110.222 The applicant satisfies public interest criteria 4001, 4002, 4003, 4004, 4007 and 4009.

110.223 If so requested by the Minister, an assurance of support in relation to the applicant has been given, and has been accepted by the Minister.

110.224 (1) Each member of the family unit of the applicant who is an applicant for an Interdependency (Migrant) (Class BI) visa is a person who satisfies public interest criteria 4001, 4002, 4003, 4004, 4007 and 4009.

 (2) Each member of the family unit of the applicant who is not an applicant for an Interdependency (Migrant) (Class BI) visa is a person who satisfies:

 (a) public interest criteria 4001, 4002, 4003 and 4004; and

 (b) public interest criterion 4007, unless the Minister is satisfied that it would be unreasonable to require the person to undergo assessment in relation to that criterion.

110.225 If either:

 (a) the family unit of the applicant includes a dependent child who made a combined application with the applicant; or

 (b) a child who:

 (i) is usually resident with the applicant; and

 (ii) has not turned 18;

  made a combined application with the applicant;

the Minister is satisfied that the grant of a Subclass 110 visa to the child as a member of the family unit of the applicant would not prejudice the rights and interests of any other person who has custody or guardianship of, or access to, the child.

110.226 If at least 2 years have passed since the application was made and the applicant does not meet the requirements of subclause 110.221 (3) or (4), the applicant is nominated for the grant of the Subclass 110 visa by the sponsor.

110.3 SECONDARY CRITERIA

[NOTE: These criteria must be satisfied by applicants who are members of the family unit of a person who satisfies the primary criteria.]

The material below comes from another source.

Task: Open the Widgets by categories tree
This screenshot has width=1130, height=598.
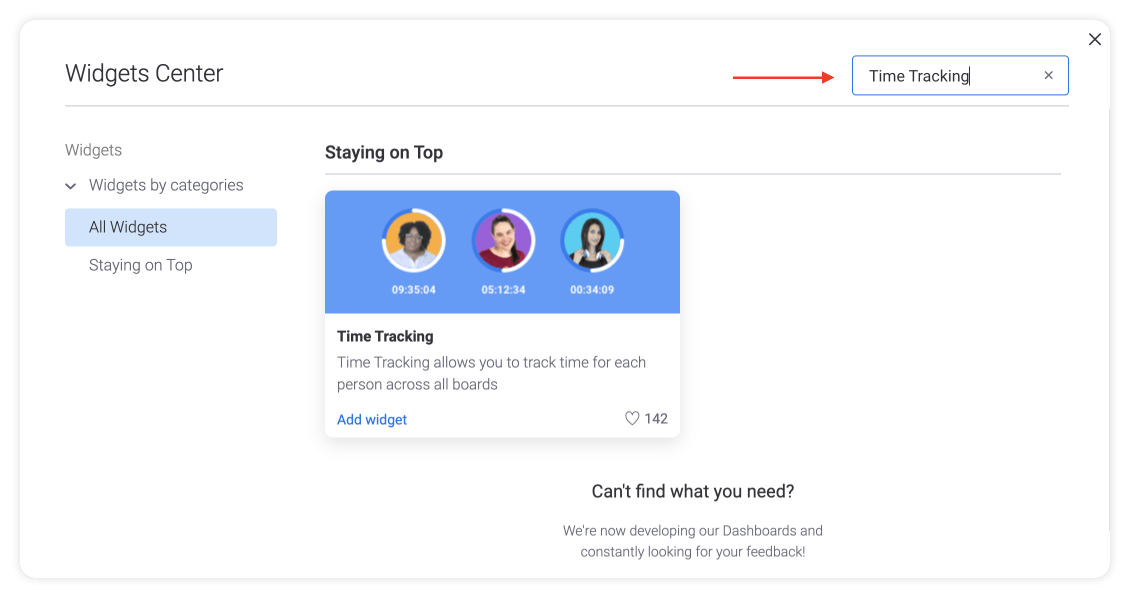Action: coord(166,185)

110.31 Criteria to be satisfied at time of application

110.311 The applicant is a member of the family unit of a person who has applied for an Interdependency (Migrant) (Class BI) visa, and the Minister has not decided to grant or refuse to grant a visa to the person.

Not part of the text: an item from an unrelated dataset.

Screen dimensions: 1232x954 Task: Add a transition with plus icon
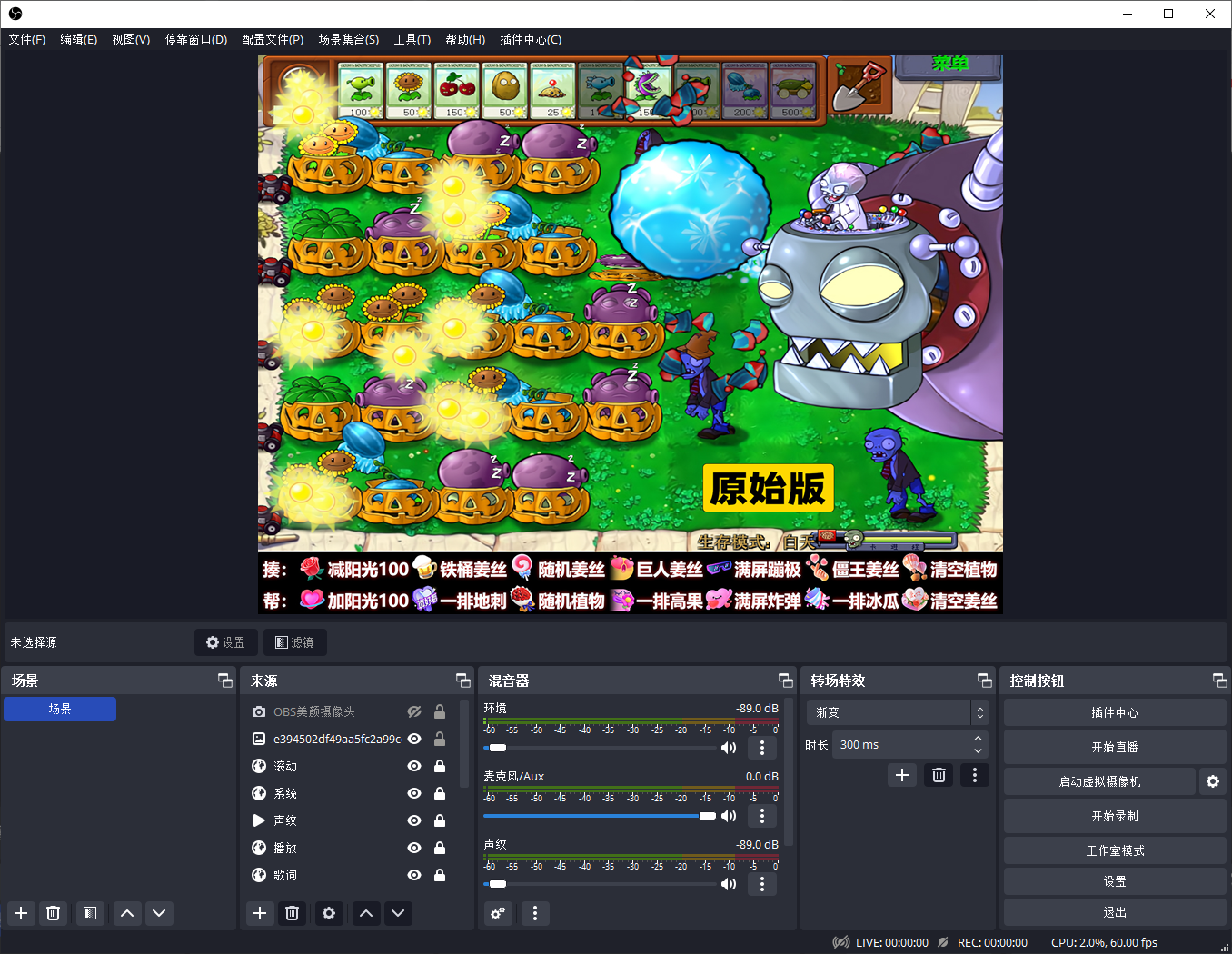(x=901, y=775)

110.32 Criteria to be satisfied at time of decision

110.321 The applicant is the holder of:

 (a) a Subclass 310 (Interdependency (Provisional)) visa; or

 (b) a Subclass 445 (Dependent Child) visa;

granted on the basis that the applicant was a member of the family unit of another person who was the holder of a Subclass 310 visa, and that other person has been granted a Subclass 110 visa.

110.322 The applicant satisfies public interest criteria 4001, 4002, 4003, 4004, 4007 and 4009.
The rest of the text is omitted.